After he walked again for the first time on July 22, his healing progressed quickly, especially because he is young and lean, though he needs to regain the 25 pounds he lost during the ordeal.
“I was 100 percent focused on coming back,” he said as he took several steps around his porch. “The very fact that they (at the Shepherd Center) thought I was someone they could help was positive.”
Ironically, shortly before the accident, the couple chatted about Gilliam’s never having been hospitalized.
“I focused on two things: that Callie would be by my side and that I’m gonna walk again,” Gilliam said. “I kept that second one to myself. That was faith in myself. More than an injury, this is a sickness I have to get over.”
As he continues physical therapy and strength training, complete healing of his now-fused vertebrae will take about a year.
Davisson stayed with him constantly during his stays in both facilities, returning to the island only a couple of times. In the meantime, his cohort of island friends stepped up to watch over Davisson’s son, Joey, 15, to take care of pets, clean the couple’s house, yard work, finish some of Gilliam’s work and more.
“We just feel complete gratitude to this island,” Davisson said.
A video on Facebook shows him walking with a walker into the United Methodist Church <date> to audible gasps.
“It was beautiful,” he said.
The choir had just finished singing a “hallelujah” song when the door to the sanctuary opened and Davisson and Gilliam began walking in.
“I wanted to thank this part of the community that’s in the background helping,” he said.
His feeling of gratitude continues.
“I don’t think I could’ve come back without so many people pulling for me,” he said. “From day one, this community was here for me.”
A self-employed carpenter, Gilliam has medical insurance, but it doesn’t cover all of the enormous costs of treatment.

“All it takes is something like this and you’re facing bankruptcy,” he said.

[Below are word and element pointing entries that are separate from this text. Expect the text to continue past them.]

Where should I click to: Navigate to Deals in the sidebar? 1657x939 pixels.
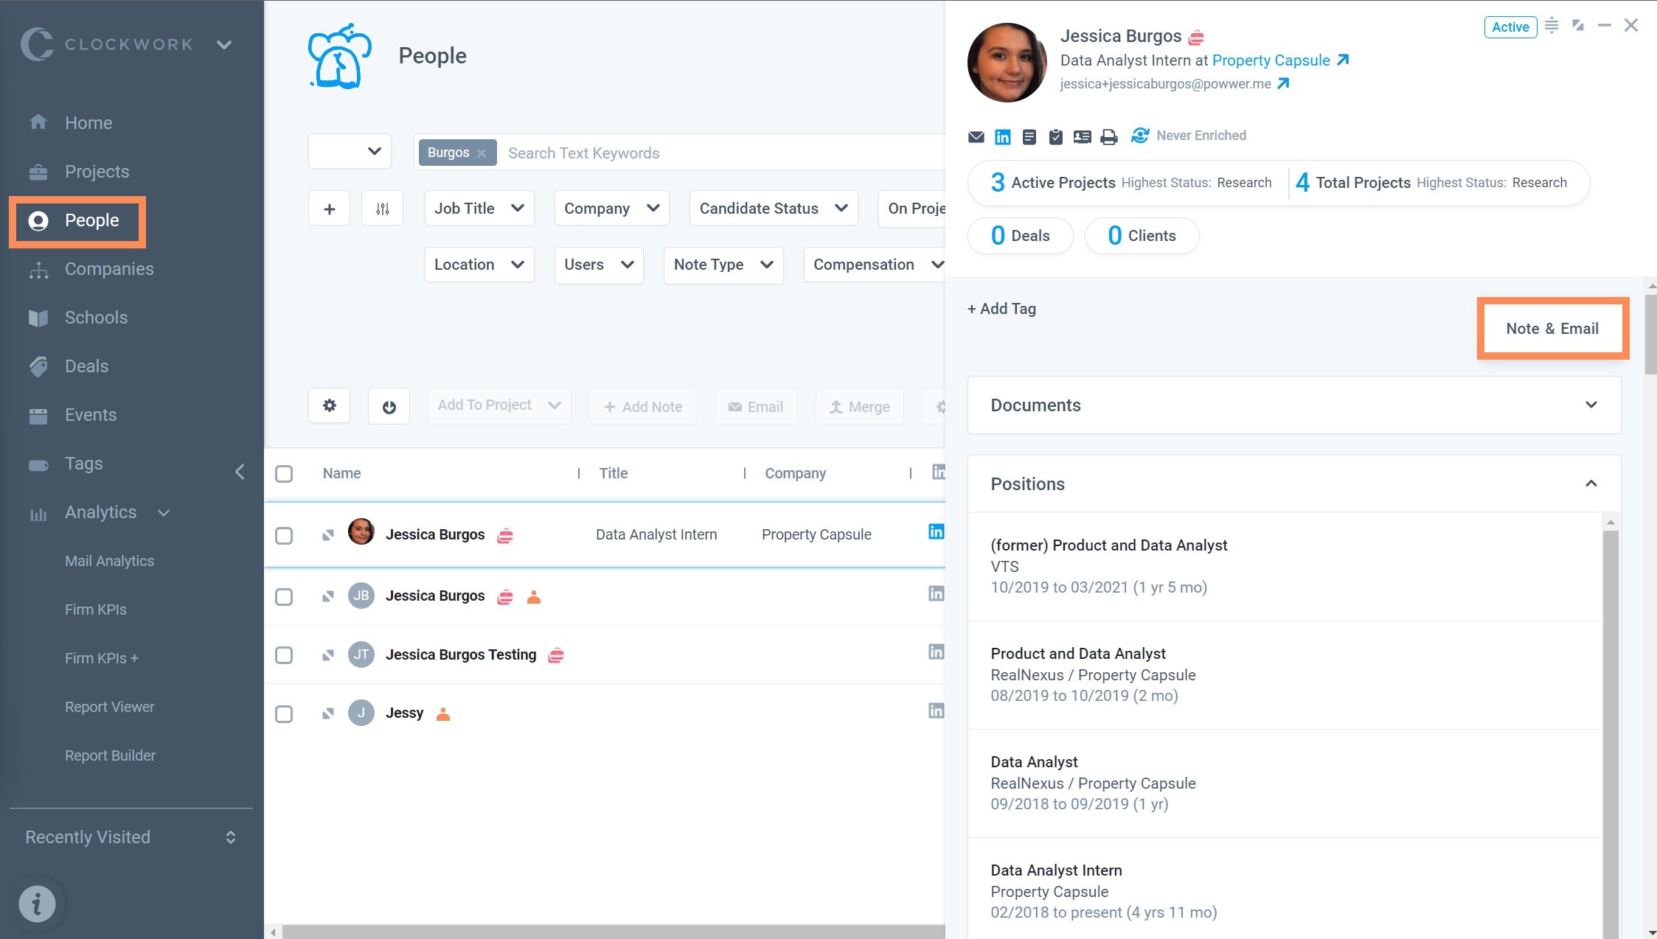86,366
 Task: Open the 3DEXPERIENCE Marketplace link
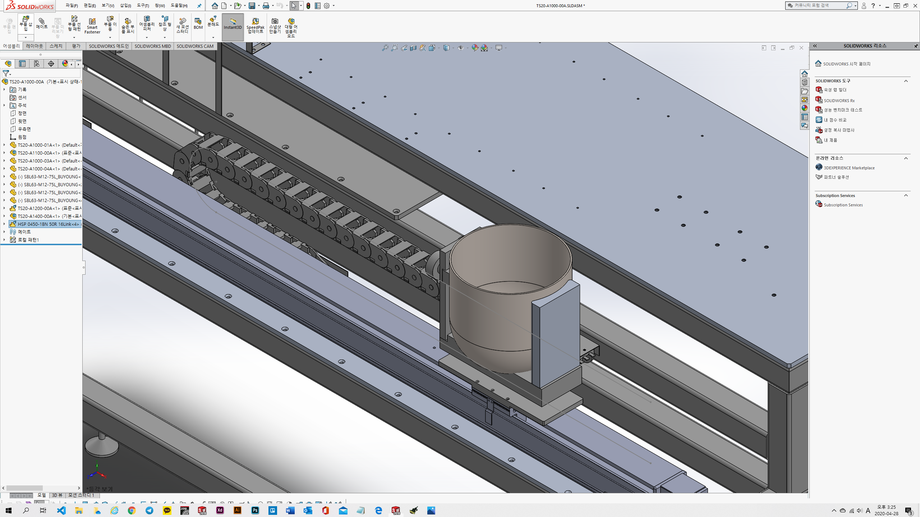point(849,168)
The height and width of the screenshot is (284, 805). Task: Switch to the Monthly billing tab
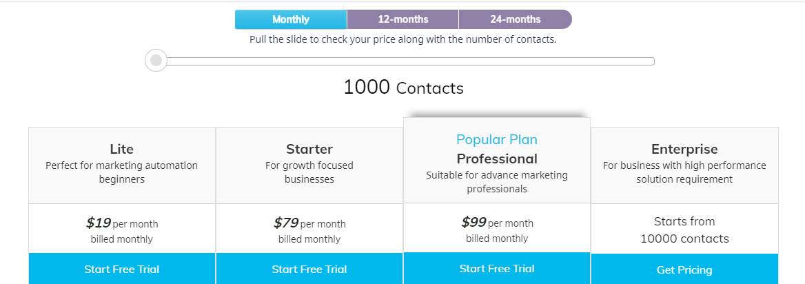[291, 19]
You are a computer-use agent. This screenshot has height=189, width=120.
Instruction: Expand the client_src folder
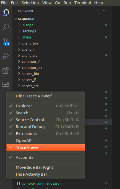tap(30, 55)
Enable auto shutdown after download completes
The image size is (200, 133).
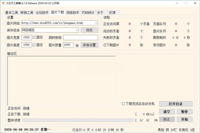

Members of the community have held fundraisers and set up a Go Fund Me campaign for Gilliam and two other islanders who this year began battling cancer, Teresa O’Neal and Megan Aldridge.
He’s also humbled.
“So many people stepped up,” he said. “I don’t feel right putting my hand out.”
So he’s thankful that Davisson is back at work as a massage therapist and he has even done a bit of consulting work.
Since his return Aug. 16 he’s visited the beach.
“I’ve chosen to live near the water all of my adult life,” he said. “I’m a water man. I’ve sailed three quarters of the way around the world. The ocean is not the enemy. I know this—not to dive in shallow water. I’ve done it many times and this one bit me.”
Gilliam has cast off all of his braces and walking devices.
While he says he had no metaphysical experiences during and after the accident, he’s reflecting on this life-changing event. As a carpenter who renovates homes and buildings, he sees some parallels.
“After this accident, I’m doing a little repurposing,” he says “It’s all up to me and I relish that. I’m lucky to be here.”